I covered London's proposed "cycling superhighways" before, showing the less than wonderful sketches made of what this infrastructure was supposed to be like. They've moved on now, and have some new images. Velorution pointed out that these look a bit like a bad high school project, but these really are what the transport professionals of London, 27th largest city in the world, thinks "superhighways" ought look like:
This shows a cycle path which is too narrow and has inadequate separation from the road. Our local standards call for a minimum of 2.5 m width for single direction cycle paths with 1.5 m separation from the road. For two direction paths, 4 metres is required. It looks like this. We're also not shown how this integrates with junctions. Something like this would be better.
This is again rather too narrow, and has an "interesting" turn left or right for cyclists wanting to go from the advanced stop box onto the cycle path. Left they've got a 90 degree bend, right there is a small island in the middle of the street.
Cyclists in the UK quite often have problems with buses, and cycling in bus lanes in Britain can be a thrilling experience. A bus lane is not a "cycling superhighway" even if there is a blue stripe in it. (Over here they keep you away from buses for good reason, even when there are works on the cycle path). PRESTO, a European programme to encourage cycling "For everyone as a daily transport mode" specifically recommends against combining buses and bikes.
This cycle path disappears and reappears on the pavement, and gives cyclists an opportunity to collide with bollards. Again it's much too narrow and inadequately separated from the road.

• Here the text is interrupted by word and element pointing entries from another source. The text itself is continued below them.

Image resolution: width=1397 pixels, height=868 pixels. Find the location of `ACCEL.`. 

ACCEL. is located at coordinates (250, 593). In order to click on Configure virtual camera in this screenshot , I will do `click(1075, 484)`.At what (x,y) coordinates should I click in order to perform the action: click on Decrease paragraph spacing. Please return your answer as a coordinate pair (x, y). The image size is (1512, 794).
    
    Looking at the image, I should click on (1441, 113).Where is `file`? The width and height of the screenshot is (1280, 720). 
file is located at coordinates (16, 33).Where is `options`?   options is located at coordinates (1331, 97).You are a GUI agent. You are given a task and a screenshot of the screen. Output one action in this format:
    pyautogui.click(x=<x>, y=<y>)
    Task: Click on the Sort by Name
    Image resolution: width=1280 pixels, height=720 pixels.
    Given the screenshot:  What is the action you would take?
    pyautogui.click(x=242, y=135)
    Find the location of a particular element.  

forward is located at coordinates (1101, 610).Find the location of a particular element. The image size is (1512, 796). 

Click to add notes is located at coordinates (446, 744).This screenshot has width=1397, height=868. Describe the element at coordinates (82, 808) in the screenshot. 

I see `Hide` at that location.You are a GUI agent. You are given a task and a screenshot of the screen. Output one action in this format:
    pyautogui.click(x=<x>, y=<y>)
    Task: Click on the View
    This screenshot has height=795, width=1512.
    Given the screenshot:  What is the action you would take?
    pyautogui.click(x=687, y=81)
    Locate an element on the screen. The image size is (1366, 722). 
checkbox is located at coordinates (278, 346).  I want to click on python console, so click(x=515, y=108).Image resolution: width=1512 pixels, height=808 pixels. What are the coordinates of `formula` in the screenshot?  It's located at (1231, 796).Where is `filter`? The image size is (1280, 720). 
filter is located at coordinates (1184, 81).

Extremely narrow cycle lanes, complete with railings on the pavement to make any collision with motor vehicles even more lethal.
Narrow cycle path gives way to side road. Over here you generally have priority over side roads. See the first link for examples in the city, and this link for the countryside.
Narrow with confusing overall design. Also note the extremely narrow width of the pavement used by the blue pedestrian on the left. However, there is still room for three lanes for cars.
Immediately after negotiating the crossing, cyclists are supposed to hop up onto the narrow blue part of the pavement by turning at exactly the right time on a very short piece of dropped kerb.
A junction at which cyclists may well have to stop more than once to get across. It doesn't have to be like this.
Merely putting blue paint on low quality infrastructure will not result in a boom in cycling. The majority need cycling to both feel safe and be convenient before they will take part. There are many much better examples which London could try to emulate.